Gradient analysis. Top: original temperature curve extracted from the ROI. Bottom: computed gradient sum.

Fig. 3.
figure 3

Variance analysis results

Fig. 4.
figure 4

Spectral analysis results for a window length of 10 s.

4 Experiments and Results

To evaluate the implemented algorithms, we acquired thermal infrared recordings of 10 healthy subjects under laboratory conditions. The used camera provided a resolution of 1024\(\,\times \,\)768 pixels with a thermal sensitivity of 0.03 K. Each participant was filmed frontally for 5 min, see Fig. 5 for a sample frame. The persons were instructed to breath normally except for simulated apnea events that started after 60, 150 and 240 s of the recording. Since apnea usually occurs during rest, the head remained still during the apnea. Between the events, free head movement with increasing speed was allowed. The reference for apnea estimation was acquired by additionally utilizing a clinically approved thoracic-abdominal band as described in [3] that allowed measurement of thorax circumference and its changes. Apnea events were manually marked in the output signal of the belt.

Fig. 5.
figure 5

Sample frame from an experimantal infrared recording. Note that a holding strap of the chest belt is visible in the recording as well.

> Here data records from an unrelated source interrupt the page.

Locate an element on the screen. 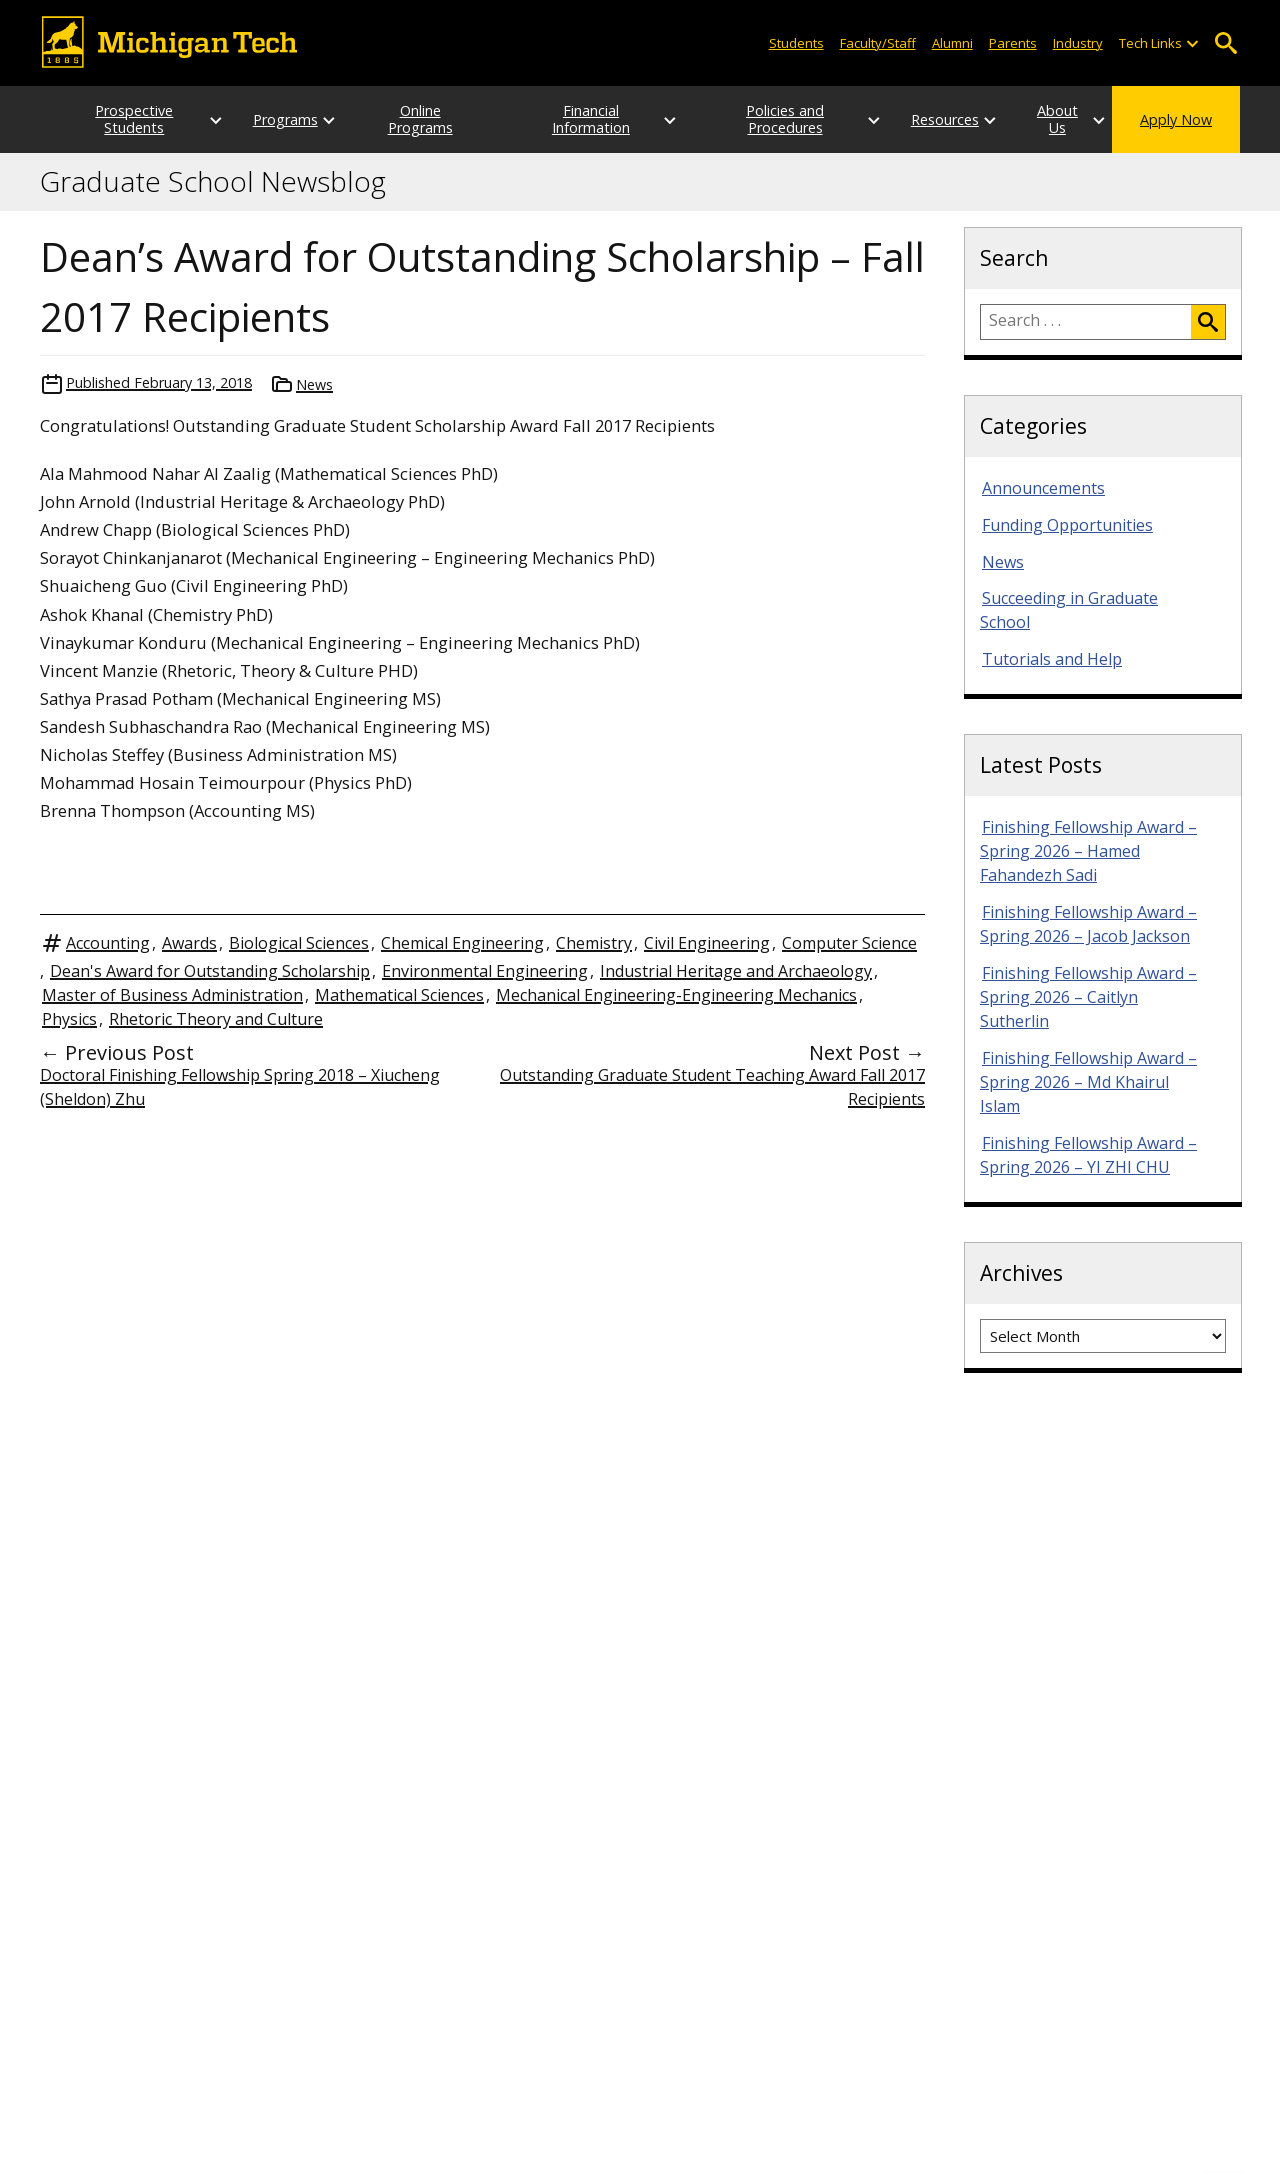  Graduate School Newsblog is located at coordinates (213, 182).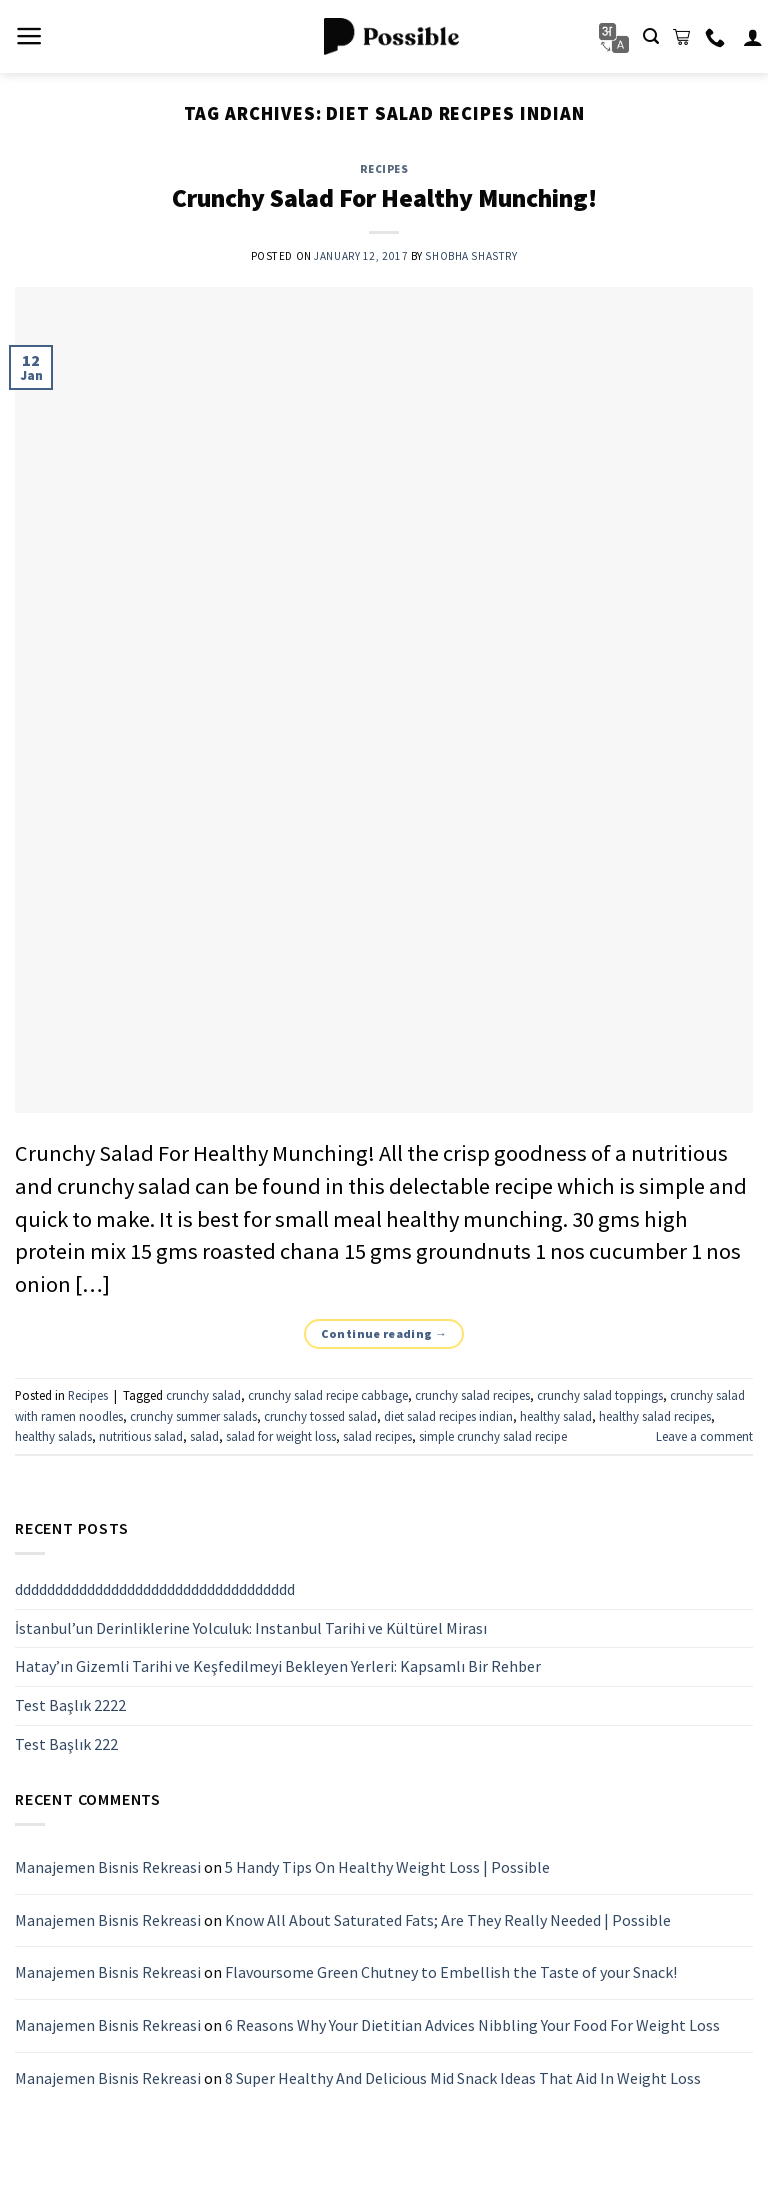 The height and width of the screenshot is (2189, 768). Describe the element at coordinates (600, 1395) in the screenshot. I see `crunchy salad toppings` at that location. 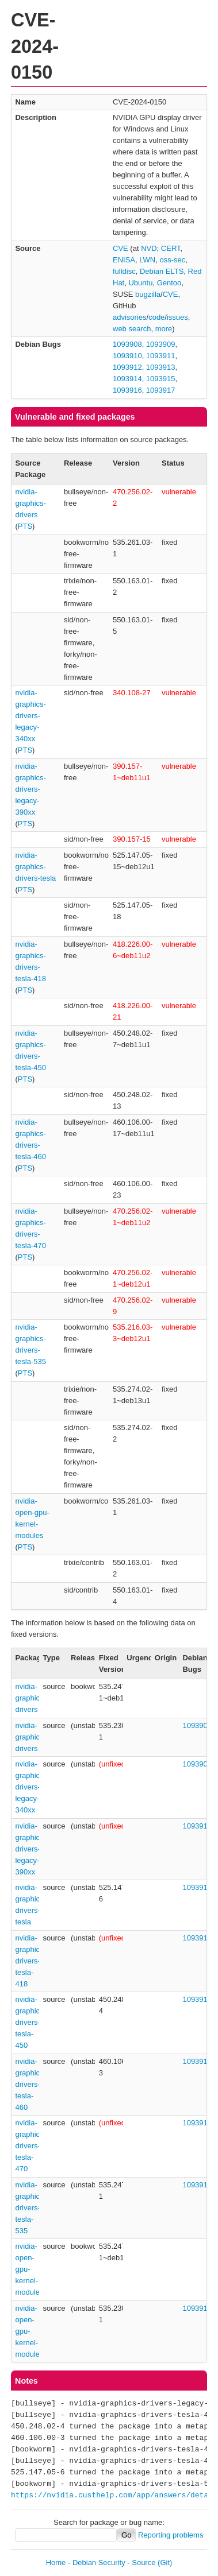 I want to click on NVD, so click(x=148, y=248). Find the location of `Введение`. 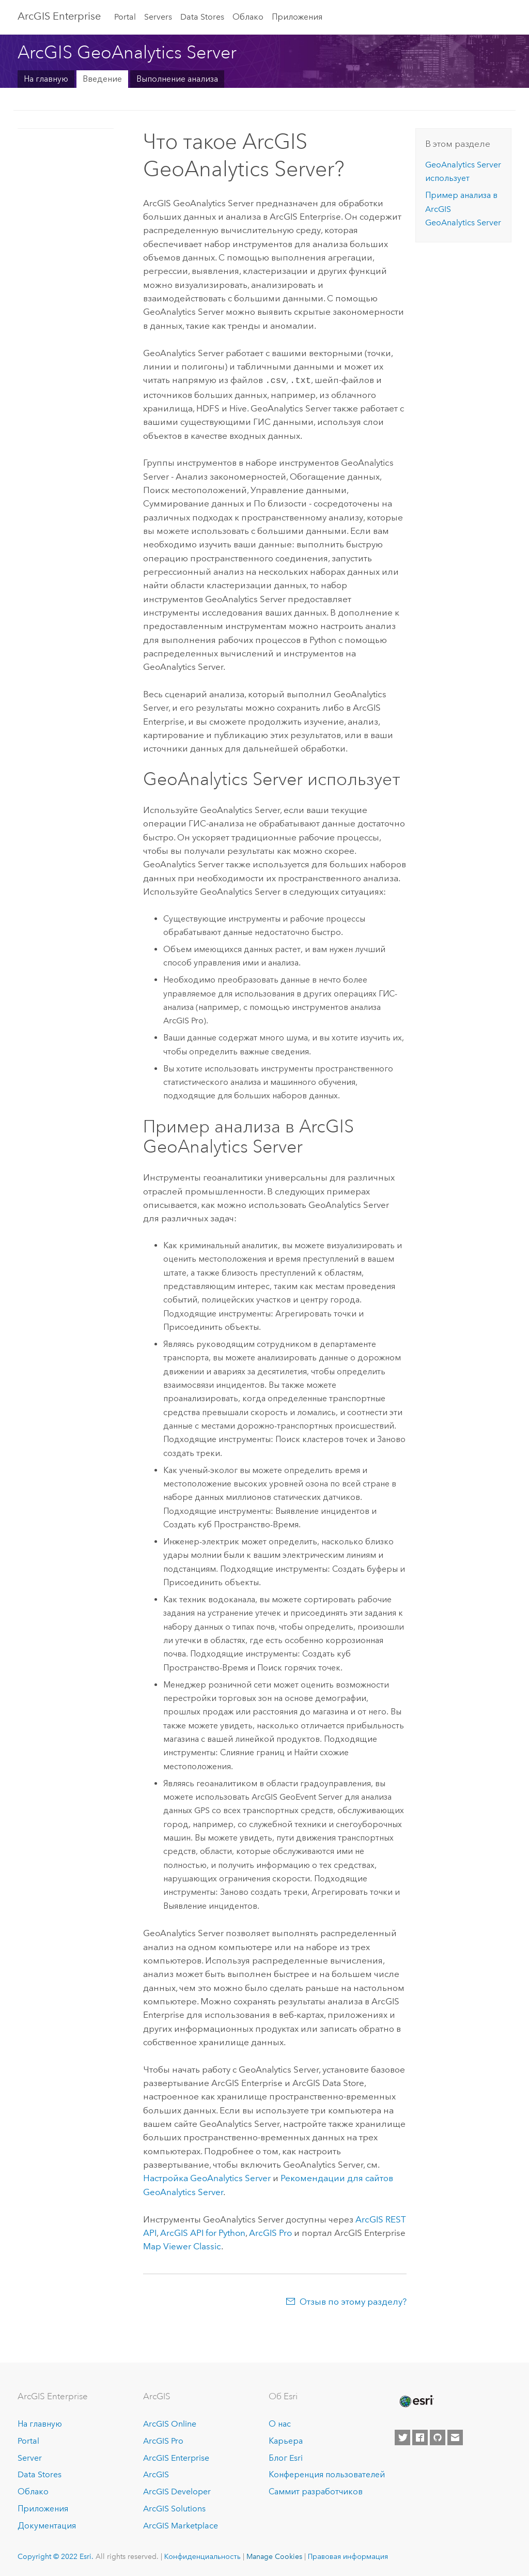

Введение is located at coordinates (102, 79).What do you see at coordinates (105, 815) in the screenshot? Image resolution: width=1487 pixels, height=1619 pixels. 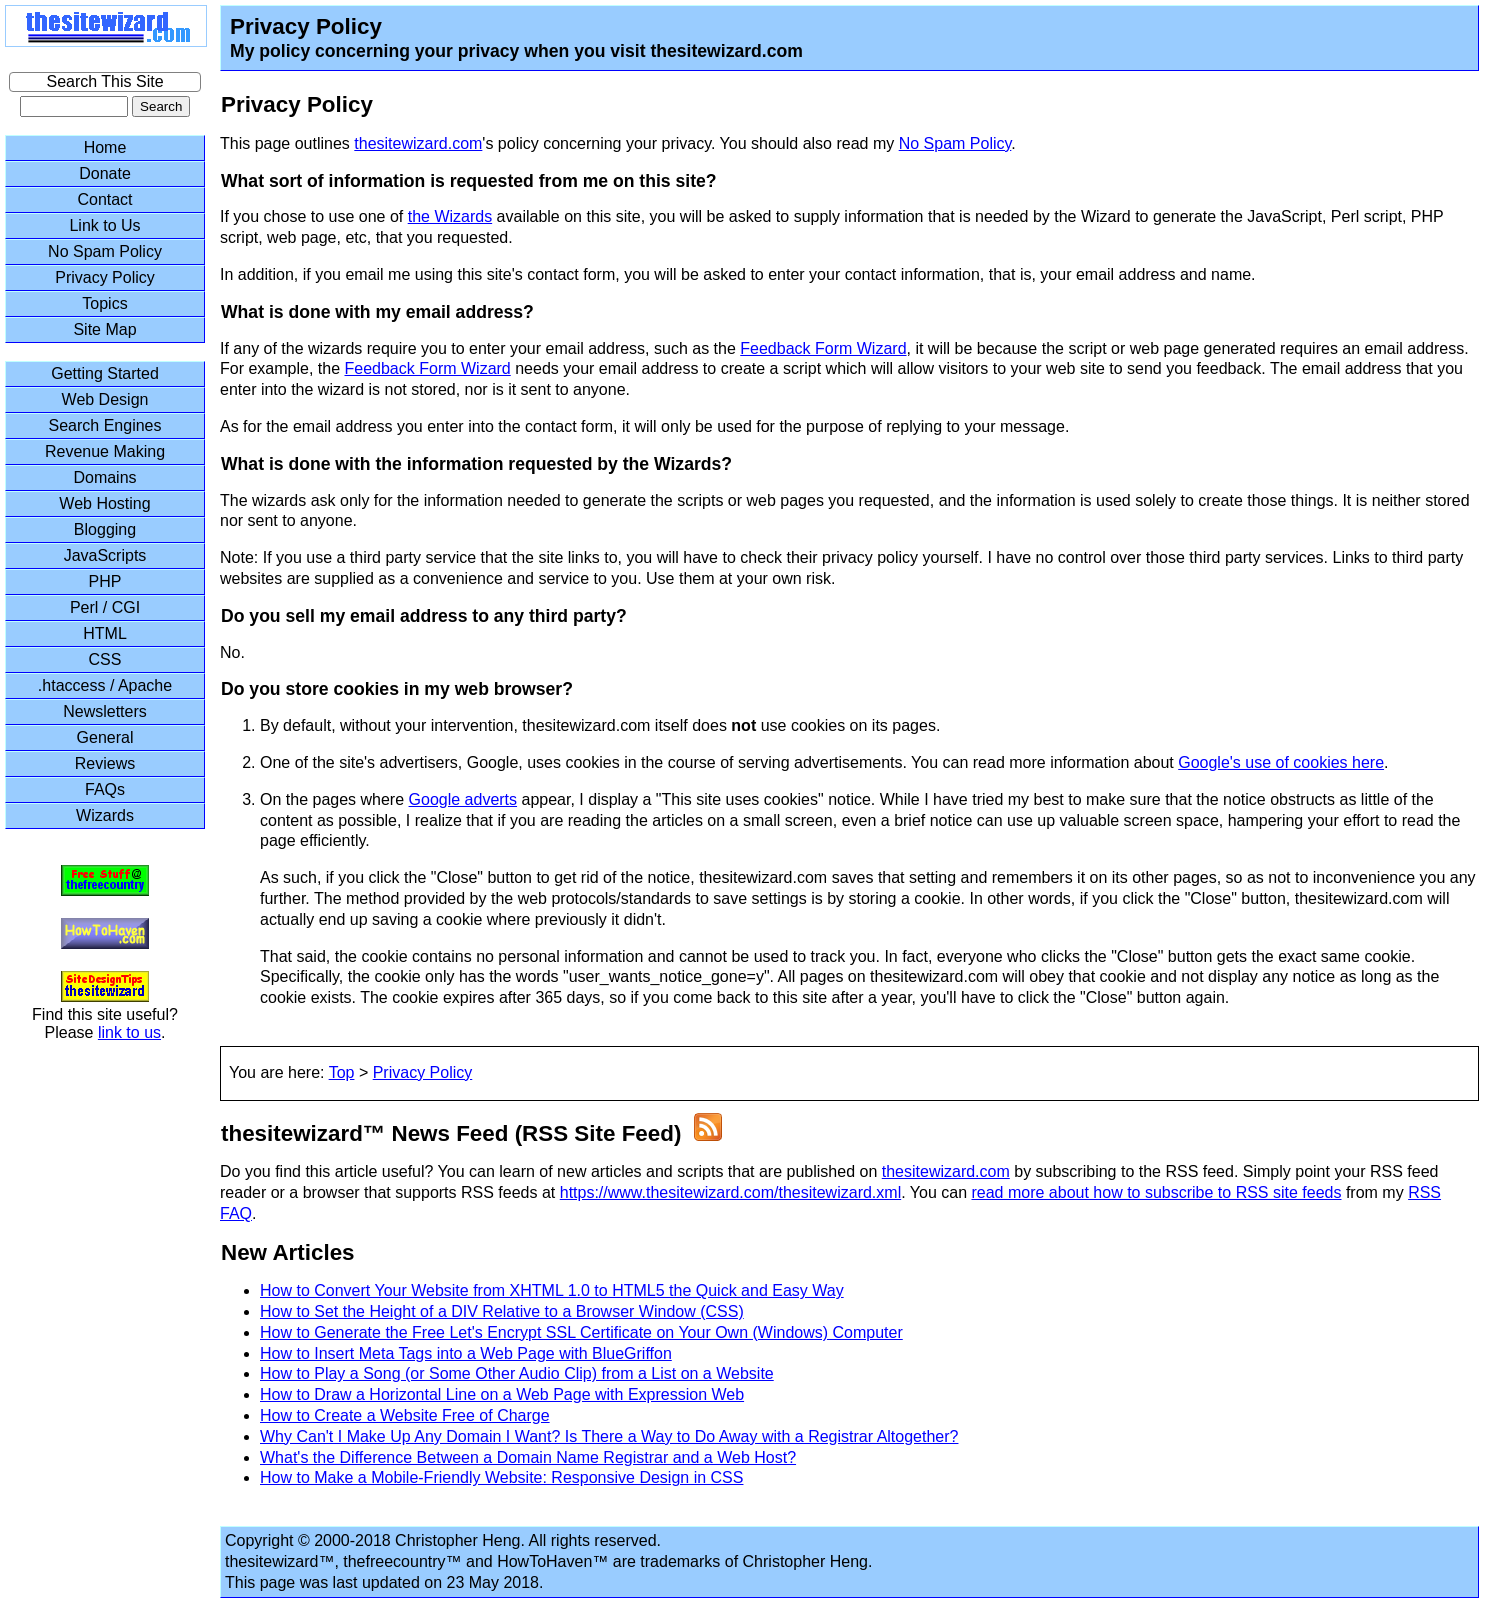 I see `Wizards` at bounding box center [105, 815].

All acquired video sequences were subsequently tracked using the TLD and AAM method. For TLD, the initial ROI was drawn manually and tracked in subsequent frames. In the AAM, the head position was also defined manually in the 1st frame and tracked by the algorithm afterwards. For comparison with previously published work, we also analyzed a constant ROI (defined as the ROI used for initialization of the TLD tracker) as this is the method of choice in most available literature. The results are given in Table 1.

Table 1. Apnoe detection results using different trackers and detectors.

The results show that both tracking methods clearly outperform a non-tracked analysis. Of the two implemented trackers, the AAM constantly provides better results than the TLD method. All four apnea detection algorithms show similar performance, with the spectral methods being more robust towards misdetections than the two time-based approaches.

5 Conclusion

In this work, we introduced different algorithms for the detection of sleep apnea in thermal infrared video sequences. To improve robustness of the detection methods, we also implemented two algorithms for face region tracking in thermal infrared recordings. Results show that the presented methods allow reliable apnea detection in thermal infrared recordings and that modern face tracking algorithms clearly improve the robustness of the apnea detection.

Future work should include a real-time implementation of the described algorithms and a validation of the proposed method in a clinical scenario.